Task instructions: Rewrite the rows below, replacing every occurrence of "At what coordinates should I click to accomplish" with "Which point should I click to accomplish" and leaving everything else unchanged.

Supplied records:
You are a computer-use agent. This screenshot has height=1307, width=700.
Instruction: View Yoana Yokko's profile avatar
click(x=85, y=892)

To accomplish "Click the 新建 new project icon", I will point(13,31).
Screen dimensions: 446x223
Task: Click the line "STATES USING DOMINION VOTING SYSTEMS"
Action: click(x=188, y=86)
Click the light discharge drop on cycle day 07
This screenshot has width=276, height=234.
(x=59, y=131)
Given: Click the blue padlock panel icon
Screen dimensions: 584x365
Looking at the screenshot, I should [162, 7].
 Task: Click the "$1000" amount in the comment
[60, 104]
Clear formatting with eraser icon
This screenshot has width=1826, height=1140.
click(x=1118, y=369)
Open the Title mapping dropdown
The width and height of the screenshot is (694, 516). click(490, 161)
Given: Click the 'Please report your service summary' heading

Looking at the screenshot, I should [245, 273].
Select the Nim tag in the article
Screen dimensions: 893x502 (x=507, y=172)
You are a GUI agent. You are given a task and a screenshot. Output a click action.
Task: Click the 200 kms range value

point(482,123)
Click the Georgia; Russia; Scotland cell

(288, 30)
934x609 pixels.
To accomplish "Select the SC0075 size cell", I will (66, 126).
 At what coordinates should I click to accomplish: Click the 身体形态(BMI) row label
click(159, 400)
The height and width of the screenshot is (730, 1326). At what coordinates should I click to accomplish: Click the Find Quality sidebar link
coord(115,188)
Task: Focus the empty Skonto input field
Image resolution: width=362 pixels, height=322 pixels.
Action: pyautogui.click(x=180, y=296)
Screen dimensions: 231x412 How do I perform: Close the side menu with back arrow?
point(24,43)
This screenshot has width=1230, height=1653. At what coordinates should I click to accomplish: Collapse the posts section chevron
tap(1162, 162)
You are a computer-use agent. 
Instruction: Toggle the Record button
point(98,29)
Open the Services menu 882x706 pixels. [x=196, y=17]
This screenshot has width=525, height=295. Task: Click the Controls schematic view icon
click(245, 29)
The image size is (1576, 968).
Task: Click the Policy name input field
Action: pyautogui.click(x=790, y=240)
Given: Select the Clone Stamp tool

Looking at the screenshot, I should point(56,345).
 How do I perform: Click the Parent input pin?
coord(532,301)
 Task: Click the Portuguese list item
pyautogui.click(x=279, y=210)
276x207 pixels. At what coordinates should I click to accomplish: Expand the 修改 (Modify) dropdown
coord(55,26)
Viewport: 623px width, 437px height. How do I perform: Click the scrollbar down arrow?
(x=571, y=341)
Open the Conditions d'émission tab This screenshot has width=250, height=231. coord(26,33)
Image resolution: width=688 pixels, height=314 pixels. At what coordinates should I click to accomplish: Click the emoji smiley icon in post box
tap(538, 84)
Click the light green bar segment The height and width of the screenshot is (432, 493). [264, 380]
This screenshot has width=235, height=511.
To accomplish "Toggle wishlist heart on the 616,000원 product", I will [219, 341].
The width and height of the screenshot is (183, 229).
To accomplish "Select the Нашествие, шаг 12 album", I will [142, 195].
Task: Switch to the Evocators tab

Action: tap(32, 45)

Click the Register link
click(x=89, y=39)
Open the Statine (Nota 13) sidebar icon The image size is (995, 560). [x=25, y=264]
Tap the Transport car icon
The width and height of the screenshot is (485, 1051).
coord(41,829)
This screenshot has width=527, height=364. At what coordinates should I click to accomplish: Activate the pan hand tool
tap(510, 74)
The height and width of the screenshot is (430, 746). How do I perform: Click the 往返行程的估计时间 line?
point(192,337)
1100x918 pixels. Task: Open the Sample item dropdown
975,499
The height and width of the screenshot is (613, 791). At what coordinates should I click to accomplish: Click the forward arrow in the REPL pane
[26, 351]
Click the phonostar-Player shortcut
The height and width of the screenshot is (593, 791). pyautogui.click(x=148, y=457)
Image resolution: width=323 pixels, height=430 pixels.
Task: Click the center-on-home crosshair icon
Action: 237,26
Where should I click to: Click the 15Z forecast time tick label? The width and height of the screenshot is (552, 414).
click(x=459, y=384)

Written solution:
You are a computer-use agent. This screenshot has height=1307, width=700.
Instruction: View Yoana Yokko's profile avatar
click(x=85, y=892)

To accomplish "Click the 新建 new project icon", I will point(13,31).
Screen dimensions: 446x223
Task: Click the line "STATES USING DOMINION VOTING SYSTEMS"
Action: click(x=188, y=86)
Click the light discharge drop on cycle day 07
This screenshot has width=276, height=234.
(x=59, y=131)
Given: Click the blue padlock panel icon
Screen dimensions: 584x365
Looking at the screenshot, I should [162, 7].
 Task: Click the "$1000" amount in the comment
[60, 104]
Clear formatting with eraser icon
This screenshot has width=1826, height=1140.
click(x=1118, y=369)
Open the Title mapping dropdown
The width and height of the screenshot is (694, 516). click(490, 161)
Given: Click the 'Please report your service summary' heading

Looking at the screenshot, I should [245, 273].
Select the Nim tag in the article
Screen dimensions: 893x502 (x=507, y=172)
You are a GUI agent. You are given a task and a screenshot. Output a click action.
Task: Click the 200 kms range value

point(482,123)
Click the Georgia; Russia; Scotland cell

(288, 30)
934x609 pixels.
To accomplish "Select the SC0075 size cell", I will (66, 126).
 Which point should I click to accomplish: Click the 身体形态(BMI) row label
click(159, 400)
The height and width of the screenshot is (730, 1326). Which point should I click to accomplish: Click the Find Quality sidebar link
coord(115,188)
Task: Focus the empty Skonto input field
Image resolution: width=362 pixels, height=322 pixels.
Action: pyautogui.click(x=180, y=296)
Screen dimensions: 231x412 How do I perform: Close the side menu with back arrow?
point(24,43)
This screenshot has width=1230, height=1653. Which point should I click to accomplish: Collapse the posts section chevron
tap(1162, 162)
You are a computer-use agent. 
Instruction: Toggle the Record button
point(98,29)
Open the Services menu 882x706 pixels. [x=196, y=17]
This screenshot has width=525, height=295. Task: Click the Controls schematic view icon
click(245, 29)
The image size is (1576, 968).
Task: Click the Policy name input field
Action: pyautogui.click(x=790, y=240)
Given: Select the Clone Stamp tool

Looking at the screenshot, I should point(56,345).
 How do I perform: Click the Parent input pin?
coord(532,301)
 Task: Click the Portuguese list item
pyautogui.click(x=279, y=210)
276x207 pixels. Which point should I click to accomplish: Expand the 修改 (Modify) dropdown
coord(55,26)
Viewport: 623px width, 437px height. How do I perform: Click the scrollbar down arrow?
(x=571, y=341)
Open the Conditions d'émission tab This screenshot has width=250, height=231. coord(26,33)
Image resolution: width=688 pixels, height=314 pixels. Which point should I click to accomplish: Click the emoji smiley icon in post box
tap(538, 84)
Click the light green bar segment The height and width of the screenshot is (432, 493). [264, 380]
This screenshot has width=235, height=511.
To accomplish "Toggle wishlist heart on the 616,000원 product", I will [219, 341].
The width and height of the screenshot is (183, 229).
To accomplish "Select the Нашествие, шаг 12 album", I will [142, 195].
Task: Switch to the Evocators tab

Action: tap(32, 45)

Click the Register link
click(x=89, y=39)
Open the Statine (Nota 13) sidebar icon The image size is (995, 560). [x=25, y=264]
Tap the Transport car icon
The width and height of the screenshot is (485, 1051).
coord(41,829)
This screenshot has width=527, height=364. Which point should I click to accomplish: Activate the pan hand tool
tap(510, 74)
The height and width of the screenshot is (430, 746). How do I perform: Click the 往返行程的估计时间 line?
point(192,337)
1100x918 pixels. Task: Open the Sample item dropdown
975,499
The height and width of the screenshot is (613, 791). Which point should I click to accomplish: Click the forward arrow in the REPL pane
[26, 351]
Click the phonostar-Player shortcut
The height and width of the screenshot is (593, 791). pyautogui.click(x=148, y=457)
Image resolution: width=323 pixels, height=430 pixels.
Task: Click the center-on-home crosshair icon
Action: 237,26
Where should I click to: Click the 15Z forecast time tick label? The width and height of the screenshot is (552, 414).
click(x=459, y=384)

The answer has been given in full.